Both PLM and BM are essentially dual channel supralaryngeal airway devices with the provision for separation of airway from gastric tract. It has been observed in earlier studies that the airway seal is improved by 50% while using PLM5. This is attributed to a second posterior cuff fitted to improve the seal.6 Although BM is devoid of an inflatable cuff, we noted that the sealing pressure was significantly higher with BM as compared to PLM. This mean difference of 5.48 cmH2O (95% confidence interval = 1.18-9.78) seal pressure between the two devices may be of clinical importance in patients with decreased thoracic compliance. The BM sealing pressure recorded in this study is in agreement to that noted by other workers.3,4 We concur with Laffey et al3 that there is a gradual improvement in BM seal against the glottis over first 2-3 minutes.  This may be due to thermolability of the membranous mask which makes it more adaptable to the shape of laryngeal outlet over time and hence a better seal.

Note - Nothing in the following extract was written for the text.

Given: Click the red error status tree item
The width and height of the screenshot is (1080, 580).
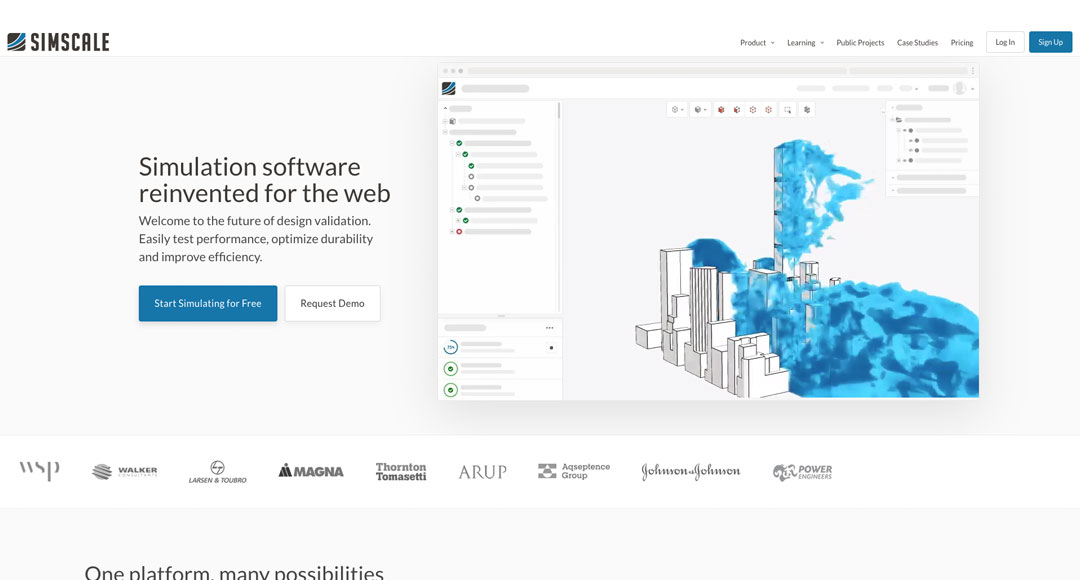Looking at the screenshot, I should click(x=459, y=232).
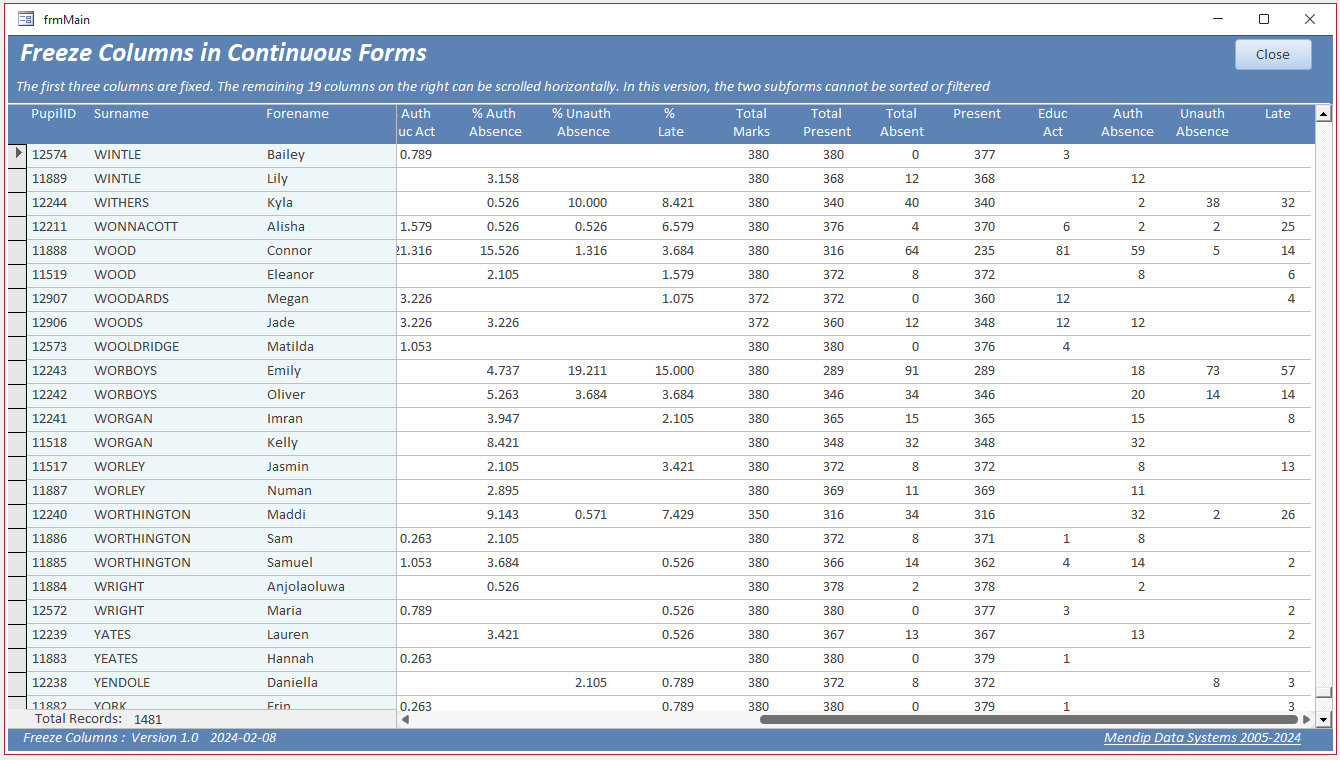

The mean leak fraction observed in the BM group of our study (14.44%) was nearly identical to median of 9.8% observed by Laffey et al without a pillow.3 The slight difference could be due to the difference in reporting the leak fraction.  Ours is a mean value where as Laffey et al reported it as median value.3

An inflatable cuff in SADs has often been held responsible for LPM.7,8 However, in this study, we did not observe any significant difference in the mean LPM score at 1 and 4 hours as well in individual component scores between the two devices. Our finding demonstrates that there is no relationship between cuff pressure and laryngo-pharyngeal complaints. This has also been observed by others.9

This study was handicapped by not including patients younger than 18 years or obese patients, due to non-availability of suitable sized BM. We have had BM of #3, 4 or 5. We had 13 patients who were overweight (BMI< 30) but none were obese.


In conclusion, findings of this study support our hypothesis that BM takes significantly shorter placement time and provides a better seal as compared to PLM but without any reduction in laryngo-pharyngeal morbidity. This study re-enforces earlier studies that Baska® Mask is a welcome addition to the list of SADs.